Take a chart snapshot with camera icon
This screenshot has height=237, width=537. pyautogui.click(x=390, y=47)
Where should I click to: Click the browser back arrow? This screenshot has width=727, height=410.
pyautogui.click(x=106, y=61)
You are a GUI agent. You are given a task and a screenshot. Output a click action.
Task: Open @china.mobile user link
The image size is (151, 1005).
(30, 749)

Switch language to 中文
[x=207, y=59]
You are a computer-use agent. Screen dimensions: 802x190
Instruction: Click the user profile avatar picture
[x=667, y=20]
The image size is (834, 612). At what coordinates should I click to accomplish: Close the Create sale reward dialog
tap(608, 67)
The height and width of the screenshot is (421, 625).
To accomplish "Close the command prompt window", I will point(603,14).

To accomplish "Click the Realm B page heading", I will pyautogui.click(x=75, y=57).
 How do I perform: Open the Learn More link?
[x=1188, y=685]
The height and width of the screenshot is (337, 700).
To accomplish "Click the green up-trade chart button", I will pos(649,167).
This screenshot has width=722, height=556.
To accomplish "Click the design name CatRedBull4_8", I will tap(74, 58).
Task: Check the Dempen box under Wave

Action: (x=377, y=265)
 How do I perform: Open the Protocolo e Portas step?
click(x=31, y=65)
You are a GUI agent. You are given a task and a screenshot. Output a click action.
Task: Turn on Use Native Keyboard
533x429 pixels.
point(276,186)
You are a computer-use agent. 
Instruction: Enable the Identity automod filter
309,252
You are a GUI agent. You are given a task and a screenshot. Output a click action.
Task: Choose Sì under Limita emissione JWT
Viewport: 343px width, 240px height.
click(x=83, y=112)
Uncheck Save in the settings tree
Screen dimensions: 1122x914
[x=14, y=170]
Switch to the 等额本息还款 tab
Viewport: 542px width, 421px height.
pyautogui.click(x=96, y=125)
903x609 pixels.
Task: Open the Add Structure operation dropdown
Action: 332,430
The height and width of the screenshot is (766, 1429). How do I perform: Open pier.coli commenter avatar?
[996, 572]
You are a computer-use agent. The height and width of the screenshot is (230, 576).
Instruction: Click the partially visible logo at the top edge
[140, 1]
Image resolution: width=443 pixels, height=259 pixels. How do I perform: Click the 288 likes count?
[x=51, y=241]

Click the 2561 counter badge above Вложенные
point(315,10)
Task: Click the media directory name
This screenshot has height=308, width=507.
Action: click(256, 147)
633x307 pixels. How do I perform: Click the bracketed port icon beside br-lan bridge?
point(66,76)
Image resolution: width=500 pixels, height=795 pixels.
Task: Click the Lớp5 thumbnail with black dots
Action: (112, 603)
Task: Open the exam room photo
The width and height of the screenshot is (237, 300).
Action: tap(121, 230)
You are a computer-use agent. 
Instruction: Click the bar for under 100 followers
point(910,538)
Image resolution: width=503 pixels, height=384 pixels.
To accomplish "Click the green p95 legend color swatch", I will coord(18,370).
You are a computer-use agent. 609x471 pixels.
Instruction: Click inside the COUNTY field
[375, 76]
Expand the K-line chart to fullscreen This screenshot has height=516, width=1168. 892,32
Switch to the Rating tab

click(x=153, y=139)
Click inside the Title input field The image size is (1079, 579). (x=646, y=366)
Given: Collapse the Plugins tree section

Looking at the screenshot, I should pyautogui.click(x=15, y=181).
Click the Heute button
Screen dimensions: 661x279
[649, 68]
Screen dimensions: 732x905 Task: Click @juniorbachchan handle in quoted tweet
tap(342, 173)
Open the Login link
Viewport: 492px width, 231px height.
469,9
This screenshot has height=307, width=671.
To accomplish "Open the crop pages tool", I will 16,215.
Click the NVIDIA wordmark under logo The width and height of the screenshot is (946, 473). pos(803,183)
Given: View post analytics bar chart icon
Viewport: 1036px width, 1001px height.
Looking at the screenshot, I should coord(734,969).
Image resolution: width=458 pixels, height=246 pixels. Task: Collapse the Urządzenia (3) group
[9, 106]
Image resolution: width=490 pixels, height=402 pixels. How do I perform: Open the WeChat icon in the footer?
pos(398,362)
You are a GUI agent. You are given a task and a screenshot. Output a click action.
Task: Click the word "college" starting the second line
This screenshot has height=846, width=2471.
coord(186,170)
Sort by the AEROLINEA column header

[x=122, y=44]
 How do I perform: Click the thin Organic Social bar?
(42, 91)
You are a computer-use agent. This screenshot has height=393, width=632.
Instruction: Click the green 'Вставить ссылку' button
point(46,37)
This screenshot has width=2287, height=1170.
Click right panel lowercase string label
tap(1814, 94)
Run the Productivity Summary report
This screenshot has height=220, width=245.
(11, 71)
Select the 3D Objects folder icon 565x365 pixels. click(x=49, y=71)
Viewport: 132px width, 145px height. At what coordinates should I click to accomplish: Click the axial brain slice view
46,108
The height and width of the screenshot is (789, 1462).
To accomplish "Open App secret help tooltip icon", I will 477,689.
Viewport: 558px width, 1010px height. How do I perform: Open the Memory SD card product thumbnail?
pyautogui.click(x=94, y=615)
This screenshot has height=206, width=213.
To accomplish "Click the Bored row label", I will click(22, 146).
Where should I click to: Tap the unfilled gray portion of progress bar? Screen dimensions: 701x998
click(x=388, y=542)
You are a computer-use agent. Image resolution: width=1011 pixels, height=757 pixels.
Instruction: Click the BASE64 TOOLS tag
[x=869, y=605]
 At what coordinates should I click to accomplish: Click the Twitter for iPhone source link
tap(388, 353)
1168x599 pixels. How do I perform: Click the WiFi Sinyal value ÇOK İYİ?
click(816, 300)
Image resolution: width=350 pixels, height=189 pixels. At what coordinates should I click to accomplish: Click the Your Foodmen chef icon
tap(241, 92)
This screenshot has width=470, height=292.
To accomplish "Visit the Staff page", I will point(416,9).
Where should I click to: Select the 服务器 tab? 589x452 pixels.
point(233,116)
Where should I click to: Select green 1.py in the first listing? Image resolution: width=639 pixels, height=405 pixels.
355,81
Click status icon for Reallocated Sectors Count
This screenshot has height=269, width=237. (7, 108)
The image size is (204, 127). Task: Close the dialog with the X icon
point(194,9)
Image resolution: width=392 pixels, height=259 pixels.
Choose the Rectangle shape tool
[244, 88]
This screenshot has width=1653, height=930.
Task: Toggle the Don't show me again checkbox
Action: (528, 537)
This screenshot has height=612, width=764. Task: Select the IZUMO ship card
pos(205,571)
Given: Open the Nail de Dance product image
....
What the task requires:
Restate word for word the lines of the data above, starting at the line containing "Task: Check the Dempen box under Wave" and ending at the line containing "Task: Turn on Use Native Keyboard", both included, and nothing more.

Solution to the exercise:
Task: Check the Dempen box under Wave

Action: (x=377, y=265)
 How do I perform: Open the Protocolo e Portas step?
click(x=31, y=65)
You are a GUI agent. You are given a task and a screenshot. Output a click action.
Task: Turn on Use Native Keyboard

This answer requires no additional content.